Plaintiffs' claim is not cognizable because 16 U.S.C. § 1533(c) does not impose a nondiscretionary duty to initiate the rulemaking process, and the FWS has full discretion following a five-year review to pursue rulemaking if it so chooses. Thus, because the plaintiffs' claims are not cognizable under the APA or the ESA, the Court does not have subject matter jurisdiction over this case. See Coos County, 531 F.3d at 801: Am. Forest, 533 F.Supp.2d at 94....
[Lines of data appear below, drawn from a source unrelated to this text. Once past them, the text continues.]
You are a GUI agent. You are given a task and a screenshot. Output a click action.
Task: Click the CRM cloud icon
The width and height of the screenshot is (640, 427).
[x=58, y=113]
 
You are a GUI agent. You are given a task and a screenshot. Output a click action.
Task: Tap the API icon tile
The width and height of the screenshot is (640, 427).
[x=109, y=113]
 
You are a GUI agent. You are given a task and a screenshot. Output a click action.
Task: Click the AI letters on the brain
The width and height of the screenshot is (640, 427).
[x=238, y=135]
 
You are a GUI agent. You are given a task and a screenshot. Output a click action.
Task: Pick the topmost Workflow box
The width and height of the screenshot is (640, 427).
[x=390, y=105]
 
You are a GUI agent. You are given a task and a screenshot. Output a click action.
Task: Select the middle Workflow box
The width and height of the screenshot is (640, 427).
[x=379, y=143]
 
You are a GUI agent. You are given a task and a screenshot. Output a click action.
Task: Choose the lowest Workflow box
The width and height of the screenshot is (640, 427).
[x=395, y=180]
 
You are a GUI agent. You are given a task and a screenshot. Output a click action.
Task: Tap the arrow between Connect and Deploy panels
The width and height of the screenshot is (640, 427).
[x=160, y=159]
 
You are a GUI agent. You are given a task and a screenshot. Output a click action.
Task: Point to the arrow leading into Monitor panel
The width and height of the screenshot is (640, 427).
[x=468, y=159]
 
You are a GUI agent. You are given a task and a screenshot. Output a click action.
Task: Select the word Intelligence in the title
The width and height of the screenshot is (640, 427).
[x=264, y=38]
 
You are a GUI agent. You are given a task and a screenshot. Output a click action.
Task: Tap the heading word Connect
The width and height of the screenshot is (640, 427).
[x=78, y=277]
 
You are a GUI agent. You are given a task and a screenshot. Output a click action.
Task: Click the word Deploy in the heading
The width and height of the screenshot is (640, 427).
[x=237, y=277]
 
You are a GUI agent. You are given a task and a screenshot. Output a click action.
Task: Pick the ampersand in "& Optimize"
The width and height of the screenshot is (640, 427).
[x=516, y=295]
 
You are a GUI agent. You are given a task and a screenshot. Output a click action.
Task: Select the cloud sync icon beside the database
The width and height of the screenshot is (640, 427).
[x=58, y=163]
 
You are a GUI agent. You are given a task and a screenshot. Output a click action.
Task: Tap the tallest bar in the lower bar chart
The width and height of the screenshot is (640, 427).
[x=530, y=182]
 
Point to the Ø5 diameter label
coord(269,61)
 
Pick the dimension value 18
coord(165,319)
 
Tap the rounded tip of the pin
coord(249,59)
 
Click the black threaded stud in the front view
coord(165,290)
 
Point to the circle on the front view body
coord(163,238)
"However, for a claim of unreasonable delay to survive, the agency must have a statutory duty in the first place." San Francisco Baykeeper v. EPA, 297 F.3d 877, 885 (9th Cir.2002). Additionally, "the only agency action that can be compelled under the APA is action legally required," Norton v. S. Utah Wilderness Alliance, 524 U.S. 55, 63 (2004), and "a delay cannot be unreasonable with respect to action that is not required," id., at 63 n. 1. Thus, regardless of the determination resulting from a five-year review, whether it suggests that a listing status should be changed or should remain the same, if rulemaking has not been initiated by the FWS at its discretion, the Court remains without jurisdiction to mandate action by the agency.
CONCLUSION. Defendants' motion to dismiss should be granted. Plaintiffs' request to amend should be denied because the amendment would be futile. See U.S. ex rel. Lee v. SmithKline Beecham, Inc., 245 F.3d 1048, 1052 (9th Cir.2001) (futility of the proposed amendment, alone, supports denial of a motion to amend). Plaintiffs' motion for summary judgment should be denied... Plaintiffs, however, are not without recourse. It appears that two options are available to Plaintiffs: (1) based on Defendants' counsel's representation at oral argument, Plaintiffs may still be able to challenge the FWS's 2004 negative response to Plaintiffs' citizen petition from 2001; or (2) in the alternative, Plaintiffs could file a new citizen petition. See Coos County, 531 F.3d at 812 (citing Am. Forest, 533 F.Supp.2d at 93 (stating that, if a party believes that a listing causes "unwarranted injury, [it] has the right and the ability to petition FWS to delist" the species in question)).